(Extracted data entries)
-=-=-
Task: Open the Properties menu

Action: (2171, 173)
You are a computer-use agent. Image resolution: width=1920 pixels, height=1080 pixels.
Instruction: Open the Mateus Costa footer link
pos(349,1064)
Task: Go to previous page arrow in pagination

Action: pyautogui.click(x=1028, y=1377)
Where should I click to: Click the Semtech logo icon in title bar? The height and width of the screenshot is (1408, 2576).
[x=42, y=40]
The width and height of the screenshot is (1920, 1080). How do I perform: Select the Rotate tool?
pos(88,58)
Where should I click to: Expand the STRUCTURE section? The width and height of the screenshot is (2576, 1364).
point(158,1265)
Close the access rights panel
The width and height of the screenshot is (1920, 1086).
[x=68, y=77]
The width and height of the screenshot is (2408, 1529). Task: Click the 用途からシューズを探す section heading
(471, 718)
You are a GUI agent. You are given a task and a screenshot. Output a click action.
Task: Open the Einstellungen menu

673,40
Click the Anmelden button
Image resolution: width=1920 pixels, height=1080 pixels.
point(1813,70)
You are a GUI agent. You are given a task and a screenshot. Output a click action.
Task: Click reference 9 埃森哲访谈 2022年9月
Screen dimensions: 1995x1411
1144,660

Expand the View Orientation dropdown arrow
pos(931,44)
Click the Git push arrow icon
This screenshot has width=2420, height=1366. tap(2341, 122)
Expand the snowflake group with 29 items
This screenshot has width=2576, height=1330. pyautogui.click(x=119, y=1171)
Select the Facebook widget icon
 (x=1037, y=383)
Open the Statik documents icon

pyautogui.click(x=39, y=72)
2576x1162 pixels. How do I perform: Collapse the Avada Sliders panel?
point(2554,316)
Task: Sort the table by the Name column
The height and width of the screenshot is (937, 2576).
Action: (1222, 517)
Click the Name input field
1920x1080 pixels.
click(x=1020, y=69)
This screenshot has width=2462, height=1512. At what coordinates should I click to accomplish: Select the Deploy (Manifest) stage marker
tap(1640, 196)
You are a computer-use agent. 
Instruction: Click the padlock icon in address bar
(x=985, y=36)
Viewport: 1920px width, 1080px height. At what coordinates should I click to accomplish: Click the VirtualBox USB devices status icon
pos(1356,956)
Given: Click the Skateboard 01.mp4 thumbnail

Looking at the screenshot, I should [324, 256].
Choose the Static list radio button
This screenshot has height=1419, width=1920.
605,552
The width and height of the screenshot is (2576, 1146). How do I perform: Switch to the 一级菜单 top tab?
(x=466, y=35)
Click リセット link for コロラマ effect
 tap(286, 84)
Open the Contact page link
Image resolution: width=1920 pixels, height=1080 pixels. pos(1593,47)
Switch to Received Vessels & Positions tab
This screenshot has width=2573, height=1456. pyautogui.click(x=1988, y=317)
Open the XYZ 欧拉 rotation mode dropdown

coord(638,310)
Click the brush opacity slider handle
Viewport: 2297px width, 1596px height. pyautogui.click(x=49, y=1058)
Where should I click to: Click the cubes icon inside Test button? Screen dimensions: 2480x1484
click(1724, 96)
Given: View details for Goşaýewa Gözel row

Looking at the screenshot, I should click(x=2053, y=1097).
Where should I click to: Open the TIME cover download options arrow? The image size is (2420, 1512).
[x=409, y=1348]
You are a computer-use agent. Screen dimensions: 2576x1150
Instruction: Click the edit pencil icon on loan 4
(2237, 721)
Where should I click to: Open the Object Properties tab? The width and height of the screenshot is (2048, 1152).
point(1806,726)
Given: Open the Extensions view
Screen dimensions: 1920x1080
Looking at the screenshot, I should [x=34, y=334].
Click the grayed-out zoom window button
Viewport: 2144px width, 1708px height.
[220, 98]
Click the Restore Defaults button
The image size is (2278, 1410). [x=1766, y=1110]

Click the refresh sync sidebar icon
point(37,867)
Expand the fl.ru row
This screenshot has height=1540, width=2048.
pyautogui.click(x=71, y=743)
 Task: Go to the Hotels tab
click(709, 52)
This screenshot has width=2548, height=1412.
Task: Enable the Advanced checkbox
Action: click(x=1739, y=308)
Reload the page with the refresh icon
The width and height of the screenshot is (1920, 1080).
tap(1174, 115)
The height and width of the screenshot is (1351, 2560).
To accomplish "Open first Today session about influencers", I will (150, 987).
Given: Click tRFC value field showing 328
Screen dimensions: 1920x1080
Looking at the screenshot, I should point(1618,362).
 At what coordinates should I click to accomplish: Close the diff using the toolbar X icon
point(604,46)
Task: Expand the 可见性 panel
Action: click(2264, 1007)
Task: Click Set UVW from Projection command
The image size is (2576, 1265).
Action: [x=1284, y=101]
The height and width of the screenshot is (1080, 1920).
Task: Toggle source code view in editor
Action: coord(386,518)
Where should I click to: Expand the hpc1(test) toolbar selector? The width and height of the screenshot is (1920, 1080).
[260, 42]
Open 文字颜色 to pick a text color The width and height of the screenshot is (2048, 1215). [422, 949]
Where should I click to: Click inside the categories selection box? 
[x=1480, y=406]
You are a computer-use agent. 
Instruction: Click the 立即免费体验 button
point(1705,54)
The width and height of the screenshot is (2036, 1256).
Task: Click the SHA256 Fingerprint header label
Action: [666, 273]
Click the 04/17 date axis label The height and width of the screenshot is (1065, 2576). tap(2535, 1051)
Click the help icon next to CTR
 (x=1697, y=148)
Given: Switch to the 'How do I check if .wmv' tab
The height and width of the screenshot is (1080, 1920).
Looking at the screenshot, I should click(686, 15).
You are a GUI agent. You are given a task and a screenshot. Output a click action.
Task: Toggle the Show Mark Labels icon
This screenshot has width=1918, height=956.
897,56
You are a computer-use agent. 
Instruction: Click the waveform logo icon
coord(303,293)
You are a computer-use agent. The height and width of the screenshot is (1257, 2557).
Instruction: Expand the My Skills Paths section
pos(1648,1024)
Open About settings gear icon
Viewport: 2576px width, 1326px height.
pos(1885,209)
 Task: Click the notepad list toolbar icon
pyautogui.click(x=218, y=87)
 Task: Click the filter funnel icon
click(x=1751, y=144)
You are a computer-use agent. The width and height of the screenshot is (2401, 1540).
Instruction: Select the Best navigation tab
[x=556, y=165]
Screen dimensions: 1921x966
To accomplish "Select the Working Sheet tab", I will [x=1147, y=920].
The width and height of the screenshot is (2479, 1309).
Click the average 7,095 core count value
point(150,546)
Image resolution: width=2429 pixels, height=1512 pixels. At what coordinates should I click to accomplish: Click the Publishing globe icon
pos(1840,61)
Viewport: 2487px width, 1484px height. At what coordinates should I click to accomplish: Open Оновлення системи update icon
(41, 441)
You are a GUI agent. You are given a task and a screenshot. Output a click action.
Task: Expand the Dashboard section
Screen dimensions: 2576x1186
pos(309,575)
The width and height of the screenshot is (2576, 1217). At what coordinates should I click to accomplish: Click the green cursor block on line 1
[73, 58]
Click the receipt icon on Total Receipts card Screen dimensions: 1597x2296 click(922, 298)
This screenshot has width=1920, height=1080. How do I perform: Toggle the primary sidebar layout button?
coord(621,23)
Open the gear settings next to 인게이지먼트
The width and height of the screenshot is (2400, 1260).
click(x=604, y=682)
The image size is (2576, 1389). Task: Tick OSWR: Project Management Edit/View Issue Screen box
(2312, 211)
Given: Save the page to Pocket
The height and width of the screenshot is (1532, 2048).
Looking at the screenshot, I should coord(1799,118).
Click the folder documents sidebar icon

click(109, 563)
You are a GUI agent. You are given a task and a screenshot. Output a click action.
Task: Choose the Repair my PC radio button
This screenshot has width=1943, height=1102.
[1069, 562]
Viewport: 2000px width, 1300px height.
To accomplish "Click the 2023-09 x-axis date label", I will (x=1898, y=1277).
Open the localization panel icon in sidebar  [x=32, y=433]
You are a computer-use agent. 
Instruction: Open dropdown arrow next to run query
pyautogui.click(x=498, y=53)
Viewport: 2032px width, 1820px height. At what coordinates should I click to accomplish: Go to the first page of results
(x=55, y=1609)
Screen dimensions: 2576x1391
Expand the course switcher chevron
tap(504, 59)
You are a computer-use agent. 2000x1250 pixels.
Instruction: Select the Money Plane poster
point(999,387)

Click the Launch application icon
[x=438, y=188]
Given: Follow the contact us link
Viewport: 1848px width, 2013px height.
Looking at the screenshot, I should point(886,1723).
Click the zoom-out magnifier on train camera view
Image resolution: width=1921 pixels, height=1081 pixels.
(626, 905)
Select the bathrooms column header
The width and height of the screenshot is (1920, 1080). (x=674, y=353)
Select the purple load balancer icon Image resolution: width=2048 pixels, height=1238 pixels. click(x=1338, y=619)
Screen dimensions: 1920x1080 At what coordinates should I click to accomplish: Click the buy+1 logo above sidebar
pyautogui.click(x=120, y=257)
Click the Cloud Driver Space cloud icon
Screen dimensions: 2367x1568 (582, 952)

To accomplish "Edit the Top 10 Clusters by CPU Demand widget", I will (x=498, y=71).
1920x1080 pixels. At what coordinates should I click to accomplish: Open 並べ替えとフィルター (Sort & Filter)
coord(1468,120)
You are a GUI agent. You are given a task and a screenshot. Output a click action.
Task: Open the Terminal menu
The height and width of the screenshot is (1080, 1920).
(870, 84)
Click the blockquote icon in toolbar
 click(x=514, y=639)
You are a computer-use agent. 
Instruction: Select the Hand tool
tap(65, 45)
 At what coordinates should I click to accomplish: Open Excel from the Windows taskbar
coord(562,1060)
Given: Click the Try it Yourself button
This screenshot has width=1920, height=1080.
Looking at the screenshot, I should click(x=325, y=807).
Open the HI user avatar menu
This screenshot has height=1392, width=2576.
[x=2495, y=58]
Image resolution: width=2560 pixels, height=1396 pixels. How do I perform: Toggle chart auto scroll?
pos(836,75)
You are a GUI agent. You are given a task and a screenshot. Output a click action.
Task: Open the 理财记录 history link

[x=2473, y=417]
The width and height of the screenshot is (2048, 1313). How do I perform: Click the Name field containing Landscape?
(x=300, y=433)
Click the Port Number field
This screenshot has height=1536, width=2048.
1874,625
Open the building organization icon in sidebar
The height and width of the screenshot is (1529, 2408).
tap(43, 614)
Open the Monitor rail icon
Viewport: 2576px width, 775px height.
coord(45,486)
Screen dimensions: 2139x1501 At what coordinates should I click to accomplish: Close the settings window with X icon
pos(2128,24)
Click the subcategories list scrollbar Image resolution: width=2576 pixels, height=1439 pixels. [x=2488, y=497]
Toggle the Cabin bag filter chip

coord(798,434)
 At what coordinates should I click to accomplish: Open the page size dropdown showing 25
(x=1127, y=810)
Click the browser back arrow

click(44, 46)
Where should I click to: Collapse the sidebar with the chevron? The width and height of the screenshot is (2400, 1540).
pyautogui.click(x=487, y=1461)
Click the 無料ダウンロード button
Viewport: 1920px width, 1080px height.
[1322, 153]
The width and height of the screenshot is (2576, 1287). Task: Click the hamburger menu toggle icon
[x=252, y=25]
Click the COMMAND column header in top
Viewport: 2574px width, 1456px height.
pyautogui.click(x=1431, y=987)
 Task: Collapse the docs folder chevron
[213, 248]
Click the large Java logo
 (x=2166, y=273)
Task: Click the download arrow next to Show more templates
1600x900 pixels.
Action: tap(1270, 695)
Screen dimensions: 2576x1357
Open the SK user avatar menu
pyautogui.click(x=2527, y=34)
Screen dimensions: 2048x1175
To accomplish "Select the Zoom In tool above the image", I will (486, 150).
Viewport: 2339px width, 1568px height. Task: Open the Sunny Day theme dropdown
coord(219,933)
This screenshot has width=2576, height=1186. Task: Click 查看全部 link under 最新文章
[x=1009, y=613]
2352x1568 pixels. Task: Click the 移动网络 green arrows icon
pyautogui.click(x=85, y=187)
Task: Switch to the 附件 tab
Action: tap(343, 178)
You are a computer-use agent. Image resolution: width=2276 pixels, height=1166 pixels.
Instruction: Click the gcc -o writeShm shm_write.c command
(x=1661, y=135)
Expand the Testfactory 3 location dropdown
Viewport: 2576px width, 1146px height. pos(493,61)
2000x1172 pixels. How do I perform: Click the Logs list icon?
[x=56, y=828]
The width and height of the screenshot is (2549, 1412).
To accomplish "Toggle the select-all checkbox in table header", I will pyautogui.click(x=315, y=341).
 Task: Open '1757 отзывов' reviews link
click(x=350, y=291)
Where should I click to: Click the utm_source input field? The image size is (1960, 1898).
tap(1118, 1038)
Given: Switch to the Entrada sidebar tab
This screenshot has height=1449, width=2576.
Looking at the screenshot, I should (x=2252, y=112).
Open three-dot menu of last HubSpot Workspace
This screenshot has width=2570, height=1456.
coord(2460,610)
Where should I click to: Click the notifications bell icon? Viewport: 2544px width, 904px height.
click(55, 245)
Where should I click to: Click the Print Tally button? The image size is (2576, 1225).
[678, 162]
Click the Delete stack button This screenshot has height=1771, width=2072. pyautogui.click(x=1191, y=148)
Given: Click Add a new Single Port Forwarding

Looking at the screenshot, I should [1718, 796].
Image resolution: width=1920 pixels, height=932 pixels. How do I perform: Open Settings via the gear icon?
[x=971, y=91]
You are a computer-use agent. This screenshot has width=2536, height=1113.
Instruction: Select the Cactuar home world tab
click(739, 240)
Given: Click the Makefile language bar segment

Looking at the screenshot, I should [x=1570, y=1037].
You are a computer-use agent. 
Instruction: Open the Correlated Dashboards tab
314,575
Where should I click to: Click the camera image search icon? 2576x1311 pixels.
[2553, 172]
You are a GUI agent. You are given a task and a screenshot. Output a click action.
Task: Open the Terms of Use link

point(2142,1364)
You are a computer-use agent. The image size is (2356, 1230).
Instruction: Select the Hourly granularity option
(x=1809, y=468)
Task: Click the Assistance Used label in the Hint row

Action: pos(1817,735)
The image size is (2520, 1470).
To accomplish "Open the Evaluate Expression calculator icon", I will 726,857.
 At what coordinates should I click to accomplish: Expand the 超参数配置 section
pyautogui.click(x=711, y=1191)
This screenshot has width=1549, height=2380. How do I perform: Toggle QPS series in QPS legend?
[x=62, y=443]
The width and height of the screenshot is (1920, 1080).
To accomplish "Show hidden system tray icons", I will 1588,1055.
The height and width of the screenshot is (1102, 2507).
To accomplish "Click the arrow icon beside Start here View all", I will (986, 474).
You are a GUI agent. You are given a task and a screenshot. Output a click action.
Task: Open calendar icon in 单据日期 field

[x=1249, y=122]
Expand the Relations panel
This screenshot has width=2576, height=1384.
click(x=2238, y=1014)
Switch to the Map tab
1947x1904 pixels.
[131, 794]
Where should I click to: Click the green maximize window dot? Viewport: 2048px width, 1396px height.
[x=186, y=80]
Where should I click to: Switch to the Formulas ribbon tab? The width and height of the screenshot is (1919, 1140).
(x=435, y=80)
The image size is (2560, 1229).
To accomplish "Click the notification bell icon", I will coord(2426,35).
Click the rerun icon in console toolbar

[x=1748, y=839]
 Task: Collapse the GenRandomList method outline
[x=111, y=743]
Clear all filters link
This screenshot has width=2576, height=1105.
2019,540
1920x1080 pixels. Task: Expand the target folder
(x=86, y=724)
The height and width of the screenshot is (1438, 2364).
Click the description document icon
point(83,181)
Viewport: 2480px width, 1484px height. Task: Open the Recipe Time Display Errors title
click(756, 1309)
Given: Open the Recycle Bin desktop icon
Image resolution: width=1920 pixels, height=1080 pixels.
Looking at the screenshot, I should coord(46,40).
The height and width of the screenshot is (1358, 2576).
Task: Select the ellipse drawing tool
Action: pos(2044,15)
-=-=-
Within the entries, find all lines that contain "axis" and copy each one.

THE COMPLETED TASK ::
Click the 04/17 date axis label The height and width of the screenshot is (1065, 2576). tap(2535, 1051)
To accomplish "Click the 2023-09 x-axis date label", I will (x=1898, y=1277).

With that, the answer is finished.